La question qui se pose est donc: qui profite le plus? Les compagnies disposant d’une importante exposition au 737 MAX, comme United (UAL) et Delta (DAL), sont particulièrement concernées. Des livraisons plus fiables soutiennent leurs plans de renouvellement de flotte et améliorent la planification des capacités, ce qui peut, à moyen terme, contribuer à une meilleure performance opérationnelle. Les fournisseurs tiers, eux, gagnent en visibilité sur les volumes et la trésorerie.

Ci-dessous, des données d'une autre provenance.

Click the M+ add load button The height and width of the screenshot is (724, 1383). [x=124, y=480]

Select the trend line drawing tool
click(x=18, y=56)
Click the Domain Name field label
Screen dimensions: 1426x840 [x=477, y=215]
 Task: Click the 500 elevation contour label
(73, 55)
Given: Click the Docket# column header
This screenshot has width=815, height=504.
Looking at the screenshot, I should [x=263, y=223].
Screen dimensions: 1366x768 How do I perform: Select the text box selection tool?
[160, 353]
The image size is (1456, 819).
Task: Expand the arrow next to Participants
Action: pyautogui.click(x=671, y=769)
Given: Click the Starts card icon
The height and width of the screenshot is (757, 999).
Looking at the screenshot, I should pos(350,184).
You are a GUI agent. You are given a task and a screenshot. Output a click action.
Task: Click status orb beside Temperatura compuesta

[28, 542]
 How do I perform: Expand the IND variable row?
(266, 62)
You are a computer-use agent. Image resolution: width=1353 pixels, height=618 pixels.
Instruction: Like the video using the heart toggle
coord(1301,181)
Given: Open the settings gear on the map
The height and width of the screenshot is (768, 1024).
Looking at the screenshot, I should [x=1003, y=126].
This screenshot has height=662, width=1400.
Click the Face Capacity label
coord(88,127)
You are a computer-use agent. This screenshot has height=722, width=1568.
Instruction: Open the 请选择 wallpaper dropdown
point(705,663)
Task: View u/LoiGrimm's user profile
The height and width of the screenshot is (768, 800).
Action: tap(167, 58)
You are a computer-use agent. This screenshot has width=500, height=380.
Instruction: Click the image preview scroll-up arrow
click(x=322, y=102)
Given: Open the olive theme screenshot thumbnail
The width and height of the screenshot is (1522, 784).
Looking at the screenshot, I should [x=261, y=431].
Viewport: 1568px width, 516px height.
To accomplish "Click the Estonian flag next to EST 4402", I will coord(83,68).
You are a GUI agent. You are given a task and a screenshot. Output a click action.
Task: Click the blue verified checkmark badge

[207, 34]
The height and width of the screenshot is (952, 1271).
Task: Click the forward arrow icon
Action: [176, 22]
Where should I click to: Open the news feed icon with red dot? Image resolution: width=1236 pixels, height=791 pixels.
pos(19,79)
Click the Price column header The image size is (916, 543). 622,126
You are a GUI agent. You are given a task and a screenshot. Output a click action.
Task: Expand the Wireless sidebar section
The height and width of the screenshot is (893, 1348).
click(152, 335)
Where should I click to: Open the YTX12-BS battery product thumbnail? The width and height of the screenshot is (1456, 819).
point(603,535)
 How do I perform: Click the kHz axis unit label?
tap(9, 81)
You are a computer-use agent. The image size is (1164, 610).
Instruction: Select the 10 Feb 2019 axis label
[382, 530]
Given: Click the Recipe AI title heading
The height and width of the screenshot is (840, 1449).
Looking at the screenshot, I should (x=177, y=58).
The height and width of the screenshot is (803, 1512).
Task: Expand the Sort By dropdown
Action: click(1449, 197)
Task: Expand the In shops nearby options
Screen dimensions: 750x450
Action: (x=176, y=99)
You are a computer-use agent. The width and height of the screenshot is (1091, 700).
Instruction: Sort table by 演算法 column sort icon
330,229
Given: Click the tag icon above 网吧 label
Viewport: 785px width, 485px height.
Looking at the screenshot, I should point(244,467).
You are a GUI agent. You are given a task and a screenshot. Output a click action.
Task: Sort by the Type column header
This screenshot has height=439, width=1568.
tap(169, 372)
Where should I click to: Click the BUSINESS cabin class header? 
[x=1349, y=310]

Cela ne règle pas tout. Boeing demeure confronté à des défis de production et à un contrôle réglementaire accru, tant de la part de la Federal Aviation Administration que d’organismes européens comme l’EASA ou nationaux tels que la DGAC, sans oublier les autorités africaines. Le secteur reste cyclique; la demande passagers, la volatilité des prix du carburant et de possibles litiges résiduels peuvent peser sur les perspectives.
Sur le plan investisseur, l’approche thématique "Boeing 737 MAX favorable" permet d’élargir l’exposition au récit de reprise au-delà d’une seule action, en incluant fournisseurs, motoristes et transporteurs. Une entrée graduelle, par exemple un ticket d’environ €1 000 réparti entre titres et ETF sectoriels, peut être pertinente pour diversifier le risque. Ce texte n’offre pas de conseil personnalisé, les performances passées ne préjugent pas des résultats futurs, et tout investissement comporte des risques.
Les investisseurs institutionnels et privés gagneront à suivre l’évolution des audits de conformité, les calendriers de livraison et les signaux de la demande passagers, en Europe comme en Afrique, avant d’ajuster leurs positions. La prudence s'impose toujours.